Donnie Cimino ’15, Joe Giaimo GRAD, and David Skura ’12, the heart of Wesleyan’s order, spearheaded the offensive outburst. The trio combined for 10 Cardinal RBIs, as Cimino and Skura each tripled, while Giaimo and Skura both homered (Giaimo’s fifth of the year, Skura’s third) to lead the attack. On the mound, Chris Law ’14 improved his record to 4-0 with three scoreless innings in his start, and the Cardinal pitching staff stymied Southern Vermont to the point that a double off Derek Lukin ’13 in the final frame was the lone extra base hit Wesleyan allowed on the day.

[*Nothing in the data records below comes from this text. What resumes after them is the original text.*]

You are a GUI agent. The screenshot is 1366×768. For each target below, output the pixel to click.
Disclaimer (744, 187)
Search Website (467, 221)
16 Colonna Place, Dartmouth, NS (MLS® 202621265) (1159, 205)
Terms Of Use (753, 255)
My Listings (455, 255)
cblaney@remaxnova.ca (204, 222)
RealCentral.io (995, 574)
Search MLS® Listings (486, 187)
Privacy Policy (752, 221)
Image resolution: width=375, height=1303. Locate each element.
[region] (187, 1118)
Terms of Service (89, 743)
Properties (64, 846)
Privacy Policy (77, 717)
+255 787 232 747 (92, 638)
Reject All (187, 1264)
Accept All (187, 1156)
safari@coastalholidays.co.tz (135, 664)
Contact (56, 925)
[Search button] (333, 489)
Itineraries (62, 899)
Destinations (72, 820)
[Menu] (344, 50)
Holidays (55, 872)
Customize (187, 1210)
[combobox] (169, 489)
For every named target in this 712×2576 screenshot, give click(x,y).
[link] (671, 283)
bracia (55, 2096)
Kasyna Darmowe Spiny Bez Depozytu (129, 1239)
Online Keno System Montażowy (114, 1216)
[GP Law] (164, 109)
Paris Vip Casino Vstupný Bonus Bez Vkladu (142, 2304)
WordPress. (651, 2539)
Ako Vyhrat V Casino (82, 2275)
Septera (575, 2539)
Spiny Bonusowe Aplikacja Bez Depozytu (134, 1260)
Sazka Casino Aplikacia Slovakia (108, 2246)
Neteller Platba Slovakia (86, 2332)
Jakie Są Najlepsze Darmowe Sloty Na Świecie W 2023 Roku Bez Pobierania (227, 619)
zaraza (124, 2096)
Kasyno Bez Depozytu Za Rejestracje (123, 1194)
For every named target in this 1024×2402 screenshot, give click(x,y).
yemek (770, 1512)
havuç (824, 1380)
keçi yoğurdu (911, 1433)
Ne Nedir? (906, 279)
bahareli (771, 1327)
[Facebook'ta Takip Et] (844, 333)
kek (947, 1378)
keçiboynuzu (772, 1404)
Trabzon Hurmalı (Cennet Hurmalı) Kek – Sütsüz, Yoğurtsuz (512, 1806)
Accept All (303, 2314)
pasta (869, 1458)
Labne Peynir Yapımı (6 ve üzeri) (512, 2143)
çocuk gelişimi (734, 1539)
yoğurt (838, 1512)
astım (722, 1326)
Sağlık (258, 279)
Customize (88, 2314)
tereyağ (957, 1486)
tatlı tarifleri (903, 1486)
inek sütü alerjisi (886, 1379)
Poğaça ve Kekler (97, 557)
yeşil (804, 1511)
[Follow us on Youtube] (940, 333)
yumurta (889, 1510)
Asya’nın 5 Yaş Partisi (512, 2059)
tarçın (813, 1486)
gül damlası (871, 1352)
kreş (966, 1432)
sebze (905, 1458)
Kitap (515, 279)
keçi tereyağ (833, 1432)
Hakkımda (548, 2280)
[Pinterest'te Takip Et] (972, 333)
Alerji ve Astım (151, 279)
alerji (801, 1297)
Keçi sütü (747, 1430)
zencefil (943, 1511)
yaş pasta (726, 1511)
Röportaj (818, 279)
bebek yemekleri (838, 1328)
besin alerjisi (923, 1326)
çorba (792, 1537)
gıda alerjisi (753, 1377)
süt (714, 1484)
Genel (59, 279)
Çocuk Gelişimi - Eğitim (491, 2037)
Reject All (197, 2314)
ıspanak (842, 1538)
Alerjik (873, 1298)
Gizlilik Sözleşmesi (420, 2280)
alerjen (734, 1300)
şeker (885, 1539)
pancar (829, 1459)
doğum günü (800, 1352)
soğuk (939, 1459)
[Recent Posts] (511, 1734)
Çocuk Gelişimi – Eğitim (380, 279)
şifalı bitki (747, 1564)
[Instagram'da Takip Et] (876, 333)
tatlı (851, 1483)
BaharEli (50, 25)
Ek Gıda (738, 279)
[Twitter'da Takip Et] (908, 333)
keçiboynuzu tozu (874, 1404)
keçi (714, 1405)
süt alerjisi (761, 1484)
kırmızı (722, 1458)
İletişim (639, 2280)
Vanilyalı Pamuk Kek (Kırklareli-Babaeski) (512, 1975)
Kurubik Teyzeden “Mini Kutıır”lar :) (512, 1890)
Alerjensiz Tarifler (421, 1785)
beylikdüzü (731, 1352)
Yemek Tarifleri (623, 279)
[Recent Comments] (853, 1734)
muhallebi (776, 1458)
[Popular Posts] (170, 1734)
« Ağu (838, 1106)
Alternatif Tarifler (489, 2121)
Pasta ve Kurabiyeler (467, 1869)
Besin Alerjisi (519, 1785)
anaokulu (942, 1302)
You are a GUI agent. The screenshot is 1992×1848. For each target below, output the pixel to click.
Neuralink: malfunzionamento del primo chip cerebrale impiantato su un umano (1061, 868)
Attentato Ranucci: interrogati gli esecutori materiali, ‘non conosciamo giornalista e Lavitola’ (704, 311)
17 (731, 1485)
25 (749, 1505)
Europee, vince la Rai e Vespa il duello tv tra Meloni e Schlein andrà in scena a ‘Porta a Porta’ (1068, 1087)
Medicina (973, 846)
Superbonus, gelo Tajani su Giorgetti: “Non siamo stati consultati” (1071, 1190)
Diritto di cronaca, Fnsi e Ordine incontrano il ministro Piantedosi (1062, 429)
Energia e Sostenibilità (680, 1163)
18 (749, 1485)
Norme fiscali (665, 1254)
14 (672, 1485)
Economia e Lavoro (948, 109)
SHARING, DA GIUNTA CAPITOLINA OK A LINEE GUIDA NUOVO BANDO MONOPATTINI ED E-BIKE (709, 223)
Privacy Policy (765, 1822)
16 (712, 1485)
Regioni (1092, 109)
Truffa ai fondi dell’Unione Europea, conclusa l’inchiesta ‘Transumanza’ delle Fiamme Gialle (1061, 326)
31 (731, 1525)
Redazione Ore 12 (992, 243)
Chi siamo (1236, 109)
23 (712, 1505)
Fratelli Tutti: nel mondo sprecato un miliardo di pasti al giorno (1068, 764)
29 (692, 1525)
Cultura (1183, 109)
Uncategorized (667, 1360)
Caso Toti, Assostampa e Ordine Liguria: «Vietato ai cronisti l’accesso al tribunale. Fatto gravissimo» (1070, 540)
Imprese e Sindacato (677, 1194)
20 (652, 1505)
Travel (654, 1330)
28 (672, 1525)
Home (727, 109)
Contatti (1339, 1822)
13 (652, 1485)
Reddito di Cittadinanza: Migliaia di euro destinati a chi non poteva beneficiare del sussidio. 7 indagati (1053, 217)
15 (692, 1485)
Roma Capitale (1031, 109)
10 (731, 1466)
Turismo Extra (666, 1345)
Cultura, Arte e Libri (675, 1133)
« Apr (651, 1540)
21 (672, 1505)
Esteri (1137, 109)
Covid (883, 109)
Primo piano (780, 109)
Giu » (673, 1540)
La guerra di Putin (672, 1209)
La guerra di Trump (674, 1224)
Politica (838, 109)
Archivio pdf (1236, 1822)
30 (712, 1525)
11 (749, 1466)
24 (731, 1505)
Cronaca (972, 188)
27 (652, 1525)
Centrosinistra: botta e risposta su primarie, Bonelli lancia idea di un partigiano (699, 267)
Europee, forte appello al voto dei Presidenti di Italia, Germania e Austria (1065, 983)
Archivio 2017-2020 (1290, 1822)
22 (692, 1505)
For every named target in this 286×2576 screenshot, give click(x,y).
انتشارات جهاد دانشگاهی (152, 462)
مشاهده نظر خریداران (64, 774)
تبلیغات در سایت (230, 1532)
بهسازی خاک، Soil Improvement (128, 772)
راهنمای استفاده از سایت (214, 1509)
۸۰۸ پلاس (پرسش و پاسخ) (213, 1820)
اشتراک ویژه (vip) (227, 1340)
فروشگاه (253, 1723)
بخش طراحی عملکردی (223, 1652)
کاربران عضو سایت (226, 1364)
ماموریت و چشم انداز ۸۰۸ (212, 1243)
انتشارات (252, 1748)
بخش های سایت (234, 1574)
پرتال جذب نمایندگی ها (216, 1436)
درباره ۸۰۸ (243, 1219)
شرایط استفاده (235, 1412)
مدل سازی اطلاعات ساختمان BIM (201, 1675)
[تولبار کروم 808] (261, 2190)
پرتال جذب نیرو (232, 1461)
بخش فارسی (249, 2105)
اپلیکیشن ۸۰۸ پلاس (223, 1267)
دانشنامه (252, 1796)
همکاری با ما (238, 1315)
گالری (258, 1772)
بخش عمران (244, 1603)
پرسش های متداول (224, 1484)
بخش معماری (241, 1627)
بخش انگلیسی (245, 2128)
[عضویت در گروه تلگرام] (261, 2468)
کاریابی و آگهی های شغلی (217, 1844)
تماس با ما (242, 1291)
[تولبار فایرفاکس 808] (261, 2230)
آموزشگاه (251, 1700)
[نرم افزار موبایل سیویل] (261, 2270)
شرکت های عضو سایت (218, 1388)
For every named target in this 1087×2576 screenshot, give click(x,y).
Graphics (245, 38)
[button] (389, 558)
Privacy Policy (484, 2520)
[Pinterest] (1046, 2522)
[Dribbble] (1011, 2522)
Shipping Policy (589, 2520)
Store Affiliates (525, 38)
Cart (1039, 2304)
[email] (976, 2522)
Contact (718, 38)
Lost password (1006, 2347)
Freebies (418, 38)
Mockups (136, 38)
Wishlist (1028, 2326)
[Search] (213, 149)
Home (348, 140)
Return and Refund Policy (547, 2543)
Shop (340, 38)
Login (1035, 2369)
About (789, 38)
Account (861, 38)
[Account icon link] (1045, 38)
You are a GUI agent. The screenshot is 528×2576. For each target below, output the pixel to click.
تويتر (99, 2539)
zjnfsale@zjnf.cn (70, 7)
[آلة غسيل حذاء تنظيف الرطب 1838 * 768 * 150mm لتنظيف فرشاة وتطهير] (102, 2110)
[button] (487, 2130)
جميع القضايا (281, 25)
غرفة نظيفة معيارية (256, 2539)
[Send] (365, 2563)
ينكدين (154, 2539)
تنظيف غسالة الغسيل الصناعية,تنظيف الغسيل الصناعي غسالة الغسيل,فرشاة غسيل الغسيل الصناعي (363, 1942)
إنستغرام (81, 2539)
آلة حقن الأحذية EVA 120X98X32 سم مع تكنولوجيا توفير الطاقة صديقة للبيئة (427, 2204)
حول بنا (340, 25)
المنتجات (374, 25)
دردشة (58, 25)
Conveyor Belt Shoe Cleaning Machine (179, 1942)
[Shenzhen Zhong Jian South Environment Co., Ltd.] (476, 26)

On Wednesday, the story was completely different for the Cardinals, who had no answer themselves for what Eastern Connecticut Sate was throwing at them. Chase Levi ’14 was caught off guard by the ECSU bats; he allowed five runners to reach base and let up three runs while just recording two outs before getting yanked in favor of Sam Elias ’14, who registered a called strikeout to get Wesleyan out of the inning. The Cardinals cut it to 3-1 in the top of the second on an RBI single by Andrew Yin ’15, but ECSU got to Elias over the next three innings before he left the game with seven earned runs to his name and with Wesleyan in a 10-1 hole.

The tandem of Nick Cooney ’15, Jimmy Hill ’14, and Brett Yarusi ’12 did help right the ship for the Cardinals, pitching the next 3.2 innings and allowing just three hits and no runs. At the plate, Kyle Weiss ’12 singled  in the bottom of the seventh, and Sam Goodwin-Boyd ’15 tacked on another run on the first home run of his collegiate career the next inning. But down 10-3 heading into the bottom of the eighth inning, the game was still safely in the home team’s hands. Goodwin-Boyd took the final inning on the mound for Wesleyan. The regular starting third baseman had a rough finish to his milestone performance; he allowed three more ECSU runs in an inning of work as the Cardinals returned home with a 13-3 loss. Levi’s record dropped to 2-2 on the year as a result.

Wesleyan now has an 18-14 record after these past two games, neither of which had any impact on its 6-3 record in NESCAC West play. Heading into this weekend, Amherst sports an imposing 20-7 overall record, but its record in the division still stands at 7-2. Whichever team can take at least two of the three games this weekend will hold the tiebreaker for the West division title and will control its own destiny from here until the NESCAC Tournament in May.